Pixel coordinate grounding data
* * *

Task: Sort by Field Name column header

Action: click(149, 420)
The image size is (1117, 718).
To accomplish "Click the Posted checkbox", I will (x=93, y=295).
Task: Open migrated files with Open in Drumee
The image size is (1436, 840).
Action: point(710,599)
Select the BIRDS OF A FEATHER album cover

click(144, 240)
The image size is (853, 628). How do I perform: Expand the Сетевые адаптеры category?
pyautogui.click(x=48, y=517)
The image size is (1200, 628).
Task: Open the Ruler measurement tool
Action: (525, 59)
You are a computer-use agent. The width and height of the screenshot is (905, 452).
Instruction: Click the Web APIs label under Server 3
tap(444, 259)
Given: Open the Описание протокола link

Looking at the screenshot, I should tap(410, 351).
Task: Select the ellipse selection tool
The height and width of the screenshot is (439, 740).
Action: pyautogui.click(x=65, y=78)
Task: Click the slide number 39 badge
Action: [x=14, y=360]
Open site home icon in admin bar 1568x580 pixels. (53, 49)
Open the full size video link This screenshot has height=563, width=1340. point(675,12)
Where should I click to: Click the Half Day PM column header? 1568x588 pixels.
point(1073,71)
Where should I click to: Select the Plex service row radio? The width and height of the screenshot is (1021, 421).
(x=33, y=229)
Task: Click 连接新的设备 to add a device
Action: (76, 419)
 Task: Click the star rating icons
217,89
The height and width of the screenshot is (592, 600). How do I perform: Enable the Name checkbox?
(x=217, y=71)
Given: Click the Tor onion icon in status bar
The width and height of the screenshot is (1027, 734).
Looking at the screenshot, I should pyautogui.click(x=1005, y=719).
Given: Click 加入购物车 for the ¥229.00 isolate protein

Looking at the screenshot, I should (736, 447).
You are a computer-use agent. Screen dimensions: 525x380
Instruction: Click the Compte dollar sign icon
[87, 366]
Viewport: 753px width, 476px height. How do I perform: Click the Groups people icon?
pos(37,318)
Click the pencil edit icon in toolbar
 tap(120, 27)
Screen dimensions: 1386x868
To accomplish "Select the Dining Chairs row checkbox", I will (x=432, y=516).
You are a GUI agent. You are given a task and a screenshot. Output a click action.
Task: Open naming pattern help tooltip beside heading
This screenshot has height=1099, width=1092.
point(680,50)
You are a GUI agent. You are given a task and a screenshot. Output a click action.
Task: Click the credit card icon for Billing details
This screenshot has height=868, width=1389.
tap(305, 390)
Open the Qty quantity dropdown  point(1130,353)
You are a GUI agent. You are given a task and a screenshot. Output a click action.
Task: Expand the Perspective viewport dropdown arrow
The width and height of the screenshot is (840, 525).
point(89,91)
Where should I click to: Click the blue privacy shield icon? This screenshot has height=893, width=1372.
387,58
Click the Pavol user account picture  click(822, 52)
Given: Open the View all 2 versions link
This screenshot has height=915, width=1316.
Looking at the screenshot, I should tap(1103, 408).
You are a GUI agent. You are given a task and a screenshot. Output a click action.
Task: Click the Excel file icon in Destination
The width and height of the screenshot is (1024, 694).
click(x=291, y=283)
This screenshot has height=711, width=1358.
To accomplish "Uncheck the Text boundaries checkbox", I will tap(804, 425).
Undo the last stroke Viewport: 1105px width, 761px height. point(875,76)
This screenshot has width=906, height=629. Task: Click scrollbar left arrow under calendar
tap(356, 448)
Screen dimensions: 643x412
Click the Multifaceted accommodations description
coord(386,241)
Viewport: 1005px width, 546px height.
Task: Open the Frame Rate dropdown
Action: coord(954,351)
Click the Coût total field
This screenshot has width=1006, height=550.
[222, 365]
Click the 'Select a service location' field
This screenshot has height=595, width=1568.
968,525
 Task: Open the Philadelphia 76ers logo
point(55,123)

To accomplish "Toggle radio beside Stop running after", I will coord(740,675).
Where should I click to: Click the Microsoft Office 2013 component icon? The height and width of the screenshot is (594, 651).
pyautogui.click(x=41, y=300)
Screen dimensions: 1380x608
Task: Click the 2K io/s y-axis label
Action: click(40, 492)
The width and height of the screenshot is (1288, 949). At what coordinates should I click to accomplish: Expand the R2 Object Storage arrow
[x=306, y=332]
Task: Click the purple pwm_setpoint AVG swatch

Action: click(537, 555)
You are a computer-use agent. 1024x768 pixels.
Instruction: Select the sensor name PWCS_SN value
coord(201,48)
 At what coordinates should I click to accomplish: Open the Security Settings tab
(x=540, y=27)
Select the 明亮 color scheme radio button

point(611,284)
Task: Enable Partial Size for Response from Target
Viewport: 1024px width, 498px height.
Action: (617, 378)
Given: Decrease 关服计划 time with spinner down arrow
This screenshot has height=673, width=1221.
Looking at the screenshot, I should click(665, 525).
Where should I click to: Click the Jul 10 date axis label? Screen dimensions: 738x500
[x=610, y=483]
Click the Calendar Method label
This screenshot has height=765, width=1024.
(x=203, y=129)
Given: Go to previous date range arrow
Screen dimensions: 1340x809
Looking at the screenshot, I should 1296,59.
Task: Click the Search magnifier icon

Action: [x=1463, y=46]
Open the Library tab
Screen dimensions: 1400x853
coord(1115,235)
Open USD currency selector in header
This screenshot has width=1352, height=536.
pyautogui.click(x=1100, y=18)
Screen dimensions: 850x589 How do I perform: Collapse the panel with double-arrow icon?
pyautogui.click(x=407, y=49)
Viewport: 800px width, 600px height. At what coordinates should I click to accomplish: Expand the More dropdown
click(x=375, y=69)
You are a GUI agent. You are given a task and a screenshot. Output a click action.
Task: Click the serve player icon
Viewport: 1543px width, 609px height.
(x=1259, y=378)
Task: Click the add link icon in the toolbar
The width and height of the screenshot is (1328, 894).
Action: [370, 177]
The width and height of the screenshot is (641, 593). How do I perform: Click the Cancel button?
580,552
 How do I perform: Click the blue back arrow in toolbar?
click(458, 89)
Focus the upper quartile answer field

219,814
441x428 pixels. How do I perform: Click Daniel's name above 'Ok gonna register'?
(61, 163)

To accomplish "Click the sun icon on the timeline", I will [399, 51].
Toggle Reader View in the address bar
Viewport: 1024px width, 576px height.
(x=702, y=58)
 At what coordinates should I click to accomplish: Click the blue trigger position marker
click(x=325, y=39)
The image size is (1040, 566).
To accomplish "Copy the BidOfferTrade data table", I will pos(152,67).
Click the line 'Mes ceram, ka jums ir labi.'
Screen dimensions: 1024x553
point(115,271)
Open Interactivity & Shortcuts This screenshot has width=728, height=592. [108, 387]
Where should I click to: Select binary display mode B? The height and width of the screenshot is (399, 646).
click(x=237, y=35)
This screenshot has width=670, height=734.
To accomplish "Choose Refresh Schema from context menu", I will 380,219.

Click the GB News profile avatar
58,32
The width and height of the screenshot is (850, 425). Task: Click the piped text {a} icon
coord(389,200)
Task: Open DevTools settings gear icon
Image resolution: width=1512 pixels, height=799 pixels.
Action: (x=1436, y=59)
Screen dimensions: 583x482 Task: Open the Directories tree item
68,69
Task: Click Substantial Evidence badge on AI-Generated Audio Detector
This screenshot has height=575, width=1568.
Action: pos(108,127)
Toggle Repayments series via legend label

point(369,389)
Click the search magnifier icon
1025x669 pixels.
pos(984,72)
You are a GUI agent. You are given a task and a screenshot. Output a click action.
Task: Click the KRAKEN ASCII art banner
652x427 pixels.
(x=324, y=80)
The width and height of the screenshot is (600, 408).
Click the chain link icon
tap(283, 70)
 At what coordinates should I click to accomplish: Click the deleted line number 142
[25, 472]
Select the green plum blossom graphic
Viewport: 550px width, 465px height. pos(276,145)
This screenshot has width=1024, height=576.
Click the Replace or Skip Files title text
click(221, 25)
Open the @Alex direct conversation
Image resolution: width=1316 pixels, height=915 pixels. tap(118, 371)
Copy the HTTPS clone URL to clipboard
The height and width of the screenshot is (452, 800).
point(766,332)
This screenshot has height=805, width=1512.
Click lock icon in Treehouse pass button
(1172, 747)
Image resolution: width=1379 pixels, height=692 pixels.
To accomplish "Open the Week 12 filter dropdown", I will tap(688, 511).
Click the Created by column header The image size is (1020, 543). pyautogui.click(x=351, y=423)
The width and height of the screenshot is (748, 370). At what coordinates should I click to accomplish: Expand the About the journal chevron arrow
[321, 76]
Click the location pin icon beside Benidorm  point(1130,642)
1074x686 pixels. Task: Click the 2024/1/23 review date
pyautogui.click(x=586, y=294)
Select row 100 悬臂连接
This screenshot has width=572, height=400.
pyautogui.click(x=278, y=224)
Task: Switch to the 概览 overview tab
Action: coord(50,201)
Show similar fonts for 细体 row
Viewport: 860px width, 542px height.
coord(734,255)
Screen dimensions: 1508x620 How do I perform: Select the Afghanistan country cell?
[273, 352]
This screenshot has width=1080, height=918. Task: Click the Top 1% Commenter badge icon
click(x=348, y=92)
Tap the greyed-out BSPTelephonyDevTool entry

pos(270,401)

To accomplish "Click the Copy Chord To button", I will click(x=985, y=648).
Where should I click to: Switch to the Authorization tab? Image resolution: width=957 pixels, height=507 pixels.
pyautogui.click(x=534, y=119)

* * *

WHAT THE TASK ASKS:
All lines in the data above from the one with "Given: Click the Tor onion icon in status bar" through the one with "You are a computer-use agent. Screen" must be repeated exactly, and no others.

THE COMPLETED TASK:
Given: Click the Tor onion icon in status bar
The width and height of the screenshot is (1027, 734).
Looking at the screenshot, I should pyautogui.click(x=1005, y=719).
Given: Click 加入购物车 for the ¥229.00 isolate protein

Looking at the screenshot, I should (736, 447).
You are a computer-use agent. Screen dimensions: 525x380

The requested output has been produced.